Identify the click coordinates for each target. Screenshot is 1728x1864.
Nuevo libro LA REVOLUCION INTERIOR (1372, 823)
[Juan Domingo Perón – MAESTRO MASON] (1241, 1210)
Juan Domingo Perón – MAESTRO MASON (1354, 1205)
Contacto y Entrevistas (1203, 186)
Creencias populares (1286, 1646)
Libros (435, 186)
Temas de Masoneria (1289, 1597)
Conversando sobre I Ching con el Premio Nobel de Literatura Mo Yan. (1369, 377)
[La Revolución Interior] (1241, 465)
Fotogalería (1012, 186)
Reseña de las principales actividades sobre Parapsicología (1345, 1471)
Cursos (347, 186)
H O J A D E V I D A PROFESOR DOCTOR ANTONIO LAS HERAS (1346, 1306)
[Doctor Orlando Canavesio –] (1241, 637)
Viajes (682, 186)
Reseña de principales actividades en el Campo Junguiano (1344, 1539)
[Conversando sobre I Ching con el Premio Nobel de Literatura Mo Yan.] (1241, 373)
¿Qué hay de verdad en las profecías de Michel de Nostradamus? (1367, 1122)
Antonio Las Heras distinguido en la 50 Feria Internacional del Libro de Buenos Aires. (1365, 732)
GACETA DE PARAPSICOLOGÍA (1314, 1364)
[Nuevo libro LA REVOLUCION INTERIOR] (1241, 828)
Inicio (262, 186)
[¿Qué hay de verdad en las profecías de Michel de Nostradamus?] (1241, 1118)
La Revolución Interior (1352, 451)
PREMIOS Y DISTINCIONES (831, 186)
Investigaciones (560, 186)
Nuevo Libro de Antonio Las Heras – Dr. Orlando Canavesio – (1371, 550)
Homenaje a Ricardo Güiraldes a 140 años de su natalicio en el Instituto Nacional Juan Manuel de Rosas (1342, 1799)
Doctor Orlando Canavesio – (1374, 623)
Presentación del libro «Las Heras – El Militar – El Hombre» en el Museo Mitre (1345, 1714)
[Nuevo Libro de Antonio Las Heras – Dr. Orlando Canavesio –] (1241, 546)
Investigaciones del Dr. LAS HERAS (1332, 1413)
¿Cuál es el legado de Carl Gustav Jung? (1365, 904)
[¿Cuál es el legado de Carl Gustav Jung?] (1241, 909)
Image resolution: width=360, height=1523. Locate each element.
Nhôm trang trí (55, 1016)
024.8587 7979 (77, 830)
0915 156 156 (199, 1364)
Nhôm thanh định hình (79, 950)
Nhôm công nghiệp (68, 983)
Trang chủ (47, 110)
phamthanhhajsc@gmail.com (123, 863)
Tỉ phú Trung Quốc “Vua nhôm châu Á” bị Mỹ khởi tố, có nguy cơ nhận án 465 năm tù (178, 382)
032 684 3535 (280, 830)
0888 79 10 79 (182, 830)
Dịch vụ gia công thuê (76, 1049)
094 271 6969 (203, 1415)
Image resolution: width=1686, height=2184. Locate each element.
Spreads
+---+
▸ EXERCISE BRIEF
Starting at the top of the data above, repeat every line exactly until the line containing "Yan. (1369, 377)" has been given, then stop.

▸ SOLUTION FOR THIS EXERCISE
Identify the click coordinates for each target. Screenshot is 1728x1864.
Nuevo libro LA REVOLUCION INTERIOR (1372, 823)
[Juan Domingo Perón – MAESTRO MASON] (1241, 1210)
Juan Domingo Perón – MAESTRO MASON (1354, 1205)
Contacto y Entrevistas (1203, 186)
Creencias populares (1286, 1646)
Libros (435, 186)
Temas de Masoneria (1289, 1597)
Conversando sobre I Ching con el Premio Nobel de Literatura Mo Yan. (1369, 377)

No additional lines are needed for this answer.